This summer, school leaders faced unprecedented challenges in preparing for the opening of the current school year. Crucial issues included the following:
• Could students be taught to keep a distance from one another?
• Was there enough room in buildings to provide for safe spacing?
• Would students and teachers follow rules on using masks?
• Will teachers face lay-offs due to shortages of state revenue because of the economic slowdown?
• Is increased reliance by most school districts on computer-based learning justified?
The fifty states and 14,000 local school districts made different decisions on how best to address those challenges involving health, financial, and learning issues. The big unknowns are whether parents will accept the possibility that in those plans requiring physical attendance in school buildings their children may be infected with the coronavirus? And, will teachers accept that risk for themselves?
These are obviously very difficult issues, but it is important to remember that decisions made for the short term frequently become permanent policies. That concern is particularly crucial for students who need extra assistance to succeed in school.
An example comes from the Chicago Public Schools where in 1962 temporary classrooms were placed in the play yards of some schools because there was an over-enrollment of students of color, and there was no space for them in those buildings. Thirty years later, that “temporary” solution was still part of schooling in Chicago.

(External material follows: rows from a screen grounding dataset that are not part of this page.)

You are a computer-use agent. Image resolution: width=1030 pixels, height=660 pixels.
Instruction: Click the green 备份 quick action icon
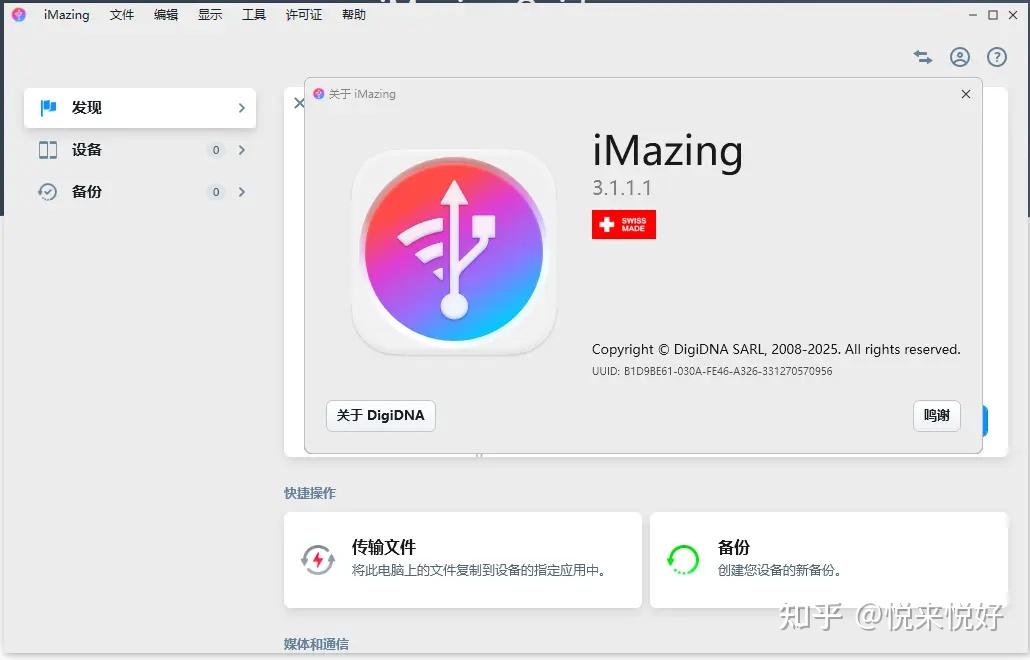tap(683, 560)
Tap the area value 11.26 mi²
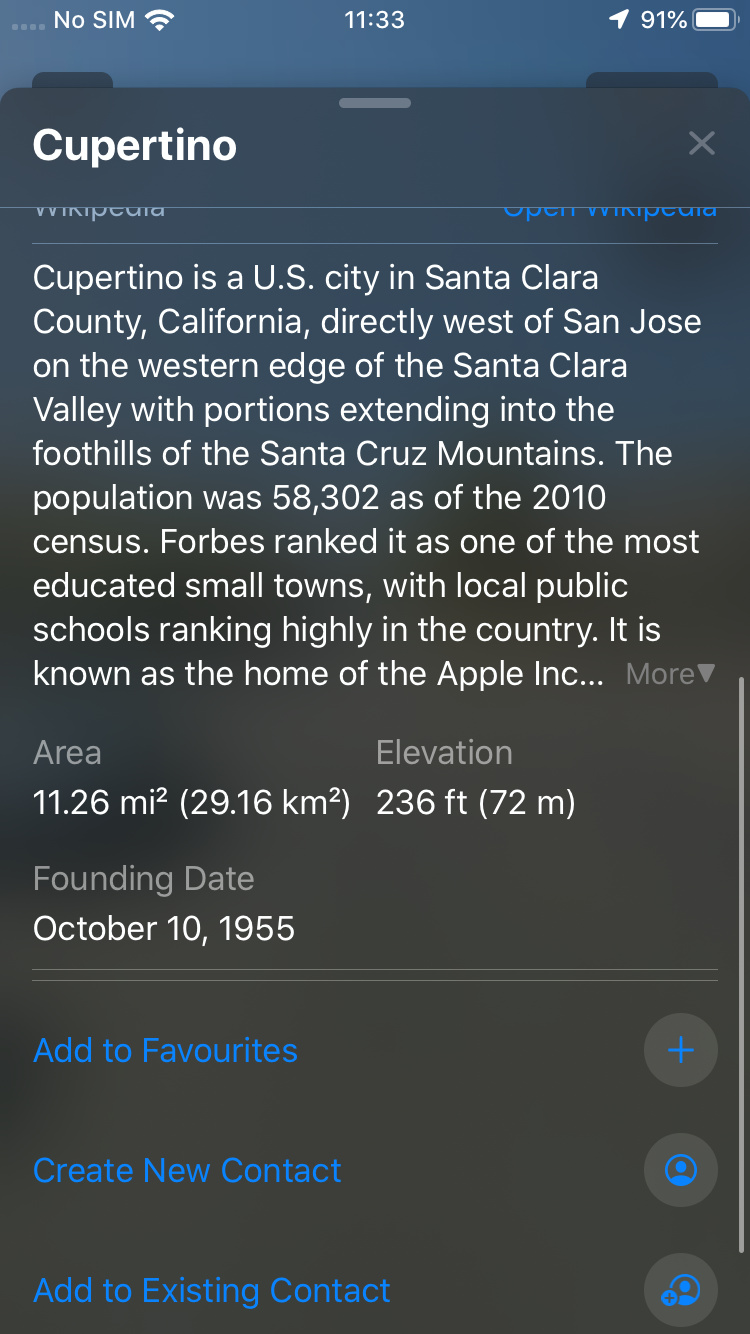750x1334 pixels. tap(191, 803)
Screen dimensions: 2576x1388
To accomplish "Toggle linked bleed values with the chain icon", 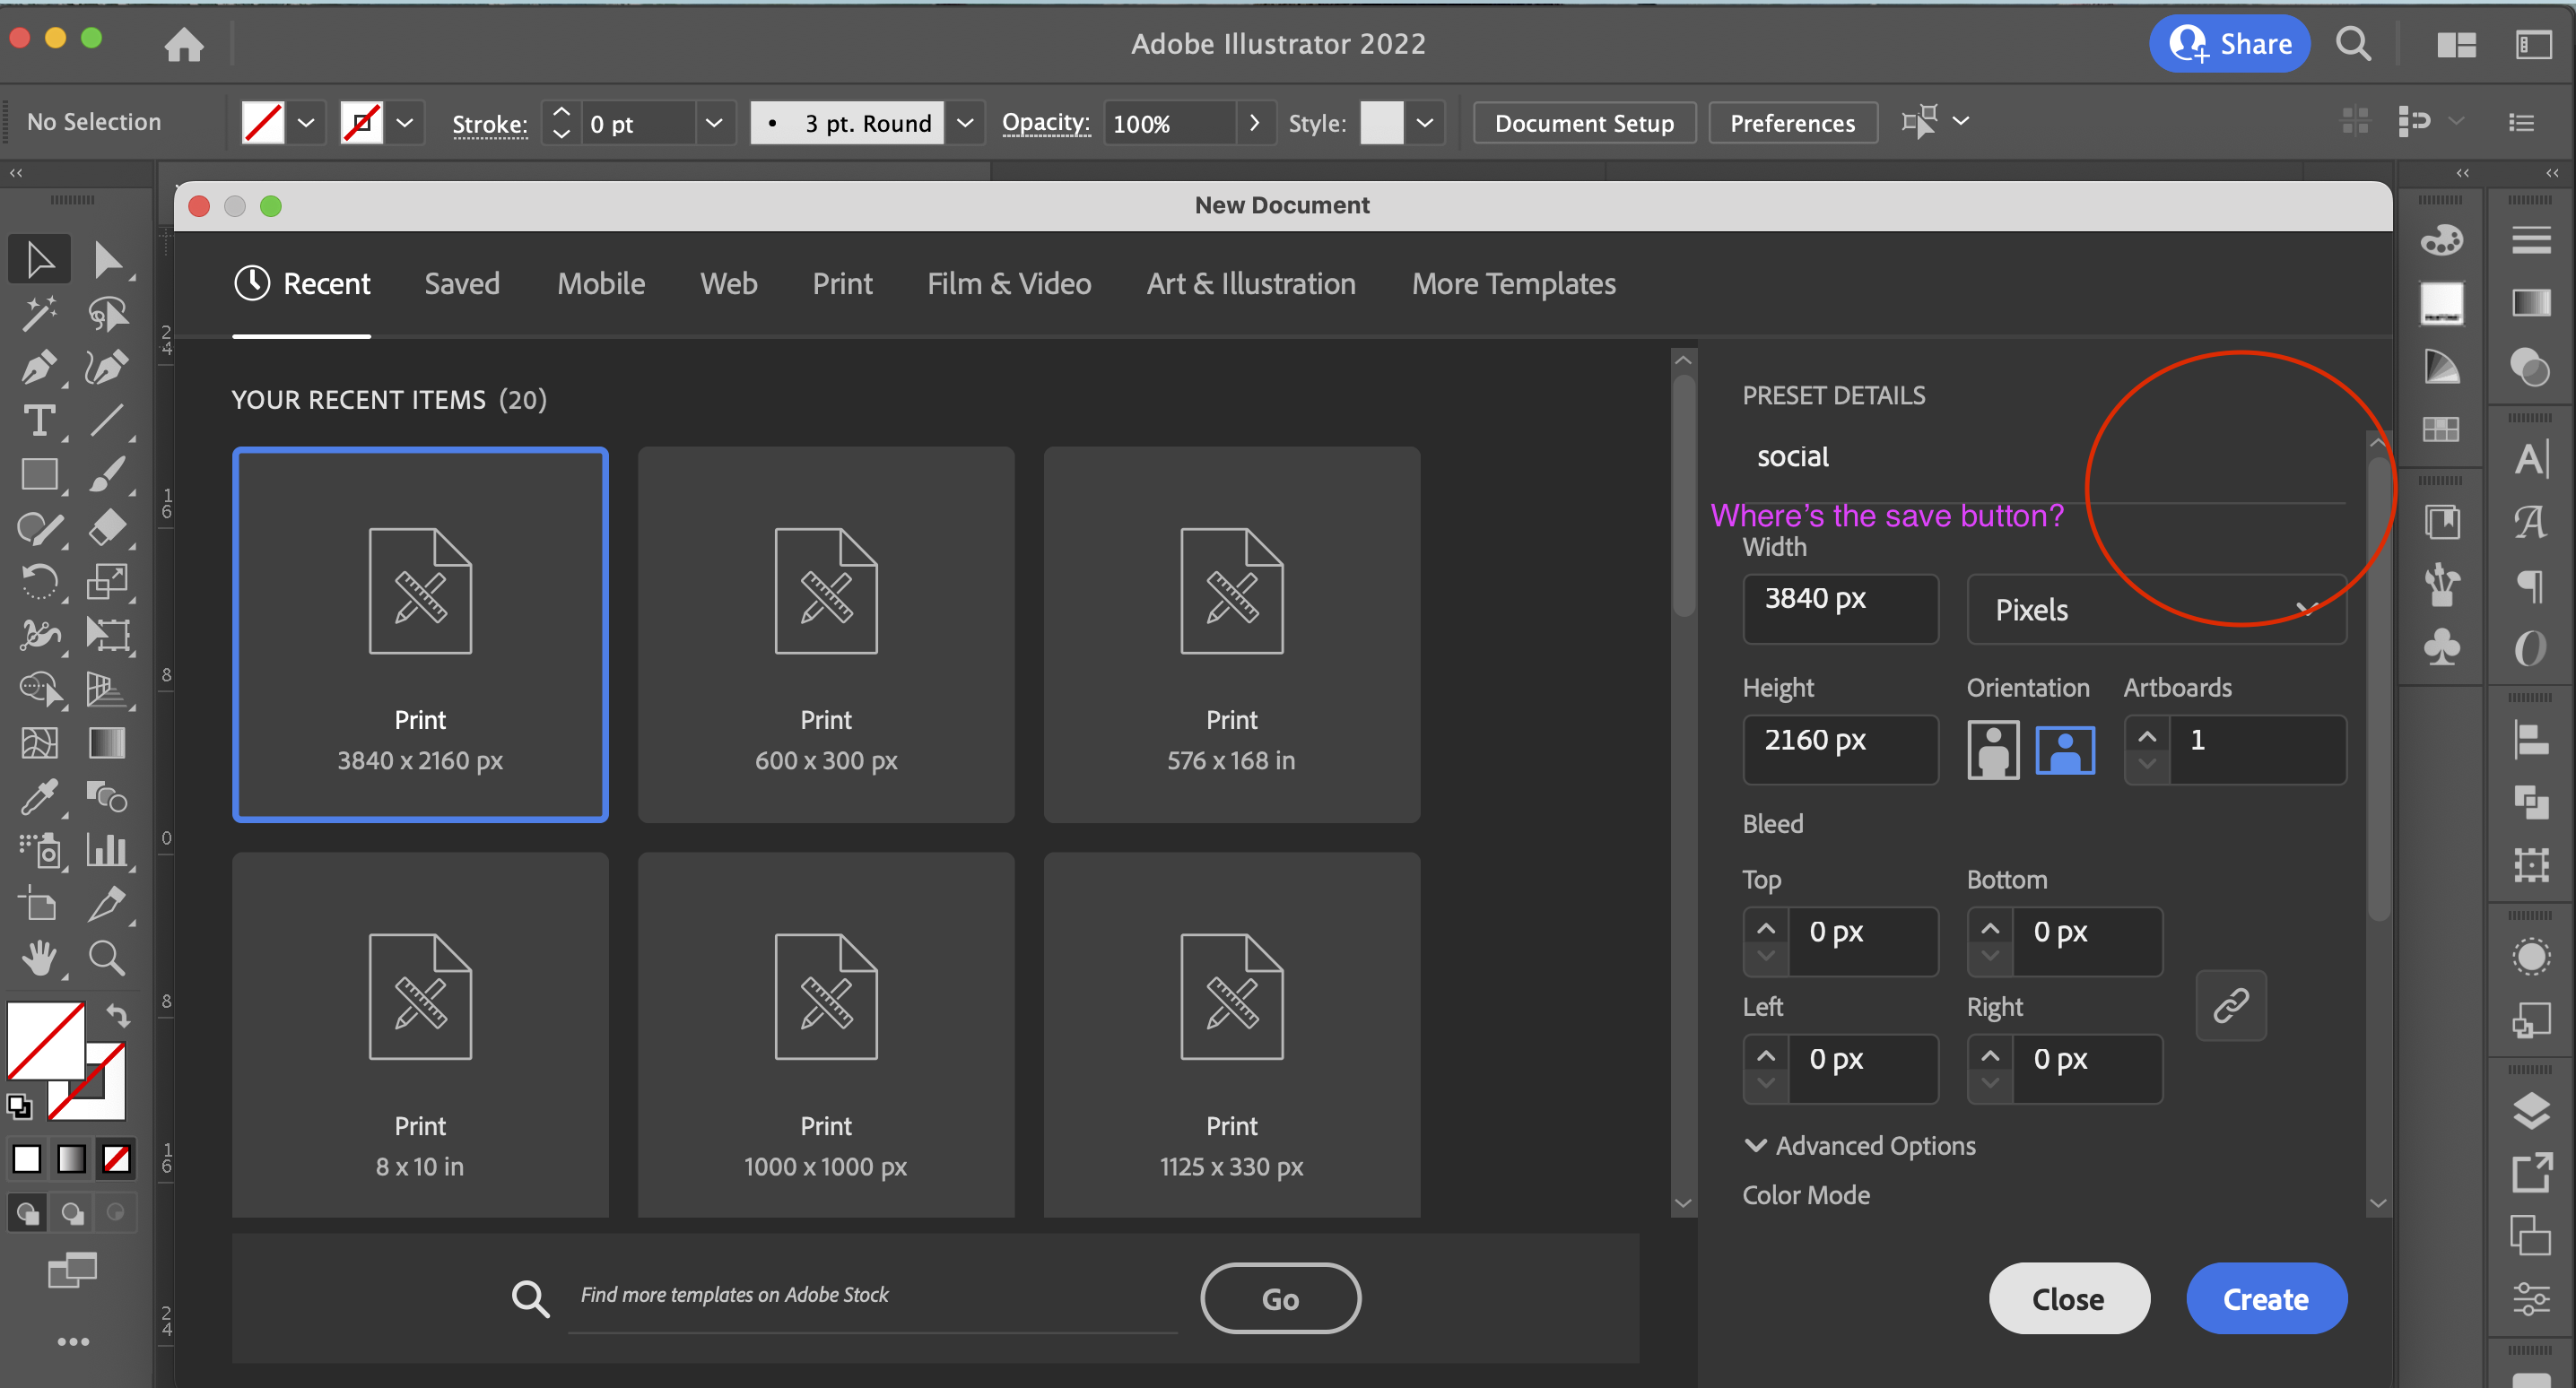I will (2231, 1005).
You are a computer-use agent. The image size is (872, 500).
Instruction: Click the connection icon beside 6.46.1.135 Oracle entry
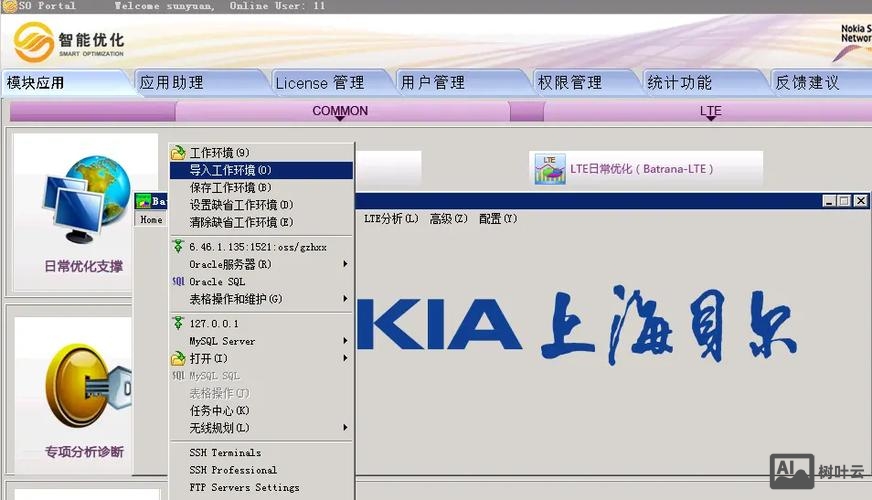pyautogui.click(x=178, y=246)
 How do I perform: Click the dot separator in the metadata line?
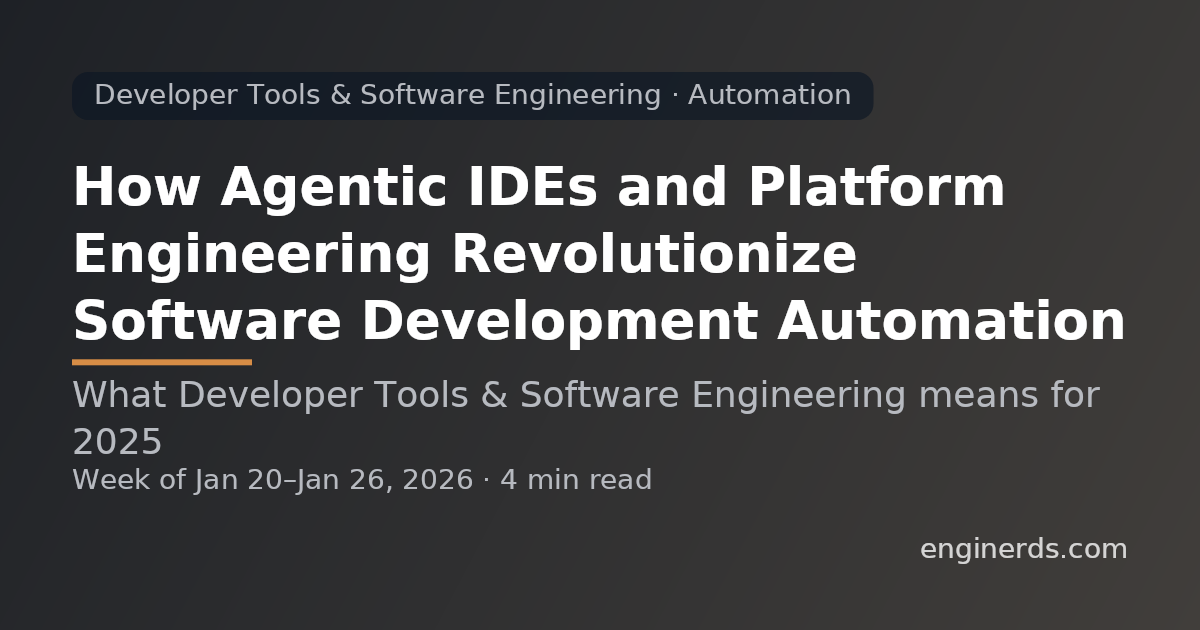[x=486, y=479]
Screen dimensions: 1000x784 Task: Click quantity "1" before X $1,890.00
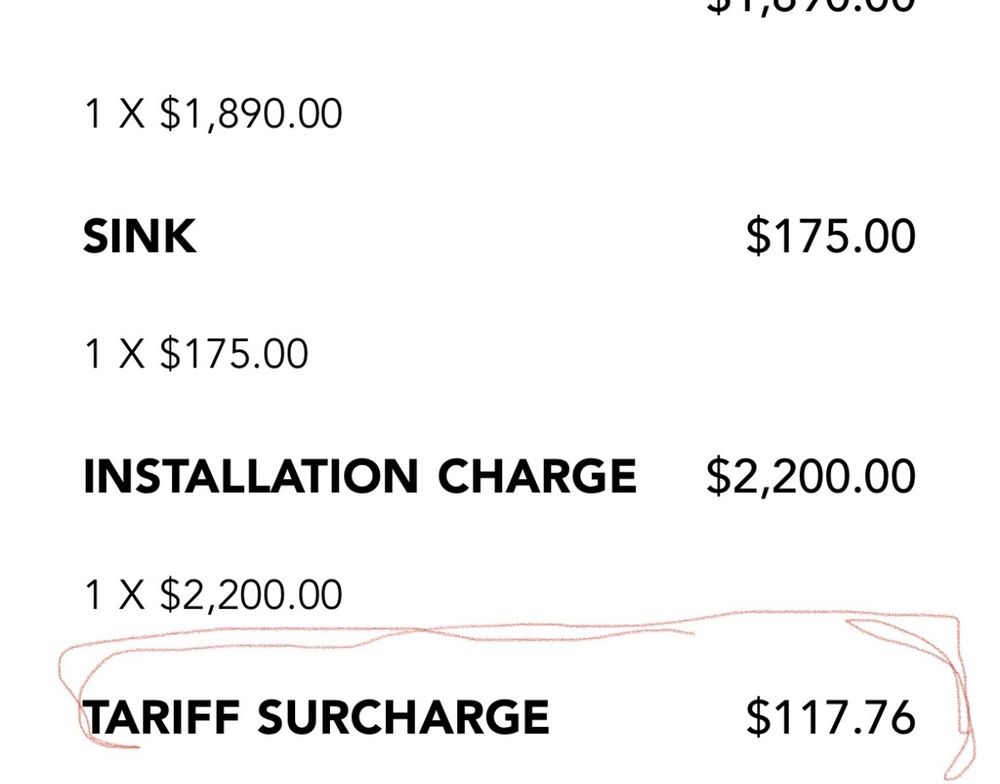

Clearly this is something to remember in today’s stressful atmosphere of school reopening. Careful attention must be paid to helping students and parents from families of lower socio-economic status (SES). If that does not occur, then the schools for most students may be no better than before the crisis, and possibly worse.
Fatigued by School Reform, my latest book, shows that lack of focus on the family background of students is the major impediment to improving the academic achievement of American students. In other words, students from families that are poor and near-poor must be helped more to overcome the disadvantages coming from such status.
To underline this necessity, the demographic changes of the student body should be noted. Currently, children from poor and near poor families constitute half of all students in public schools.
Their parents should also be assisted to improve their families’ economic conditions. As I explain in the book, an increase in family income can be as helpful in improving student progress as many “reform” activities conducted within school walls.
To assist with implementing this purpose, the first step can be undertaken immediately. At the beginning of each day’s meetings related to school reopening and its continuation, this question should be asked:
“Will the policies that we adopt today lead to an improved education for children of lower socio-economic status?”
If the answer is no or we don’t know, then we have made no progress in helping most students. In fact, without intending to, we may be going backwards as regards the academic achievement of many students.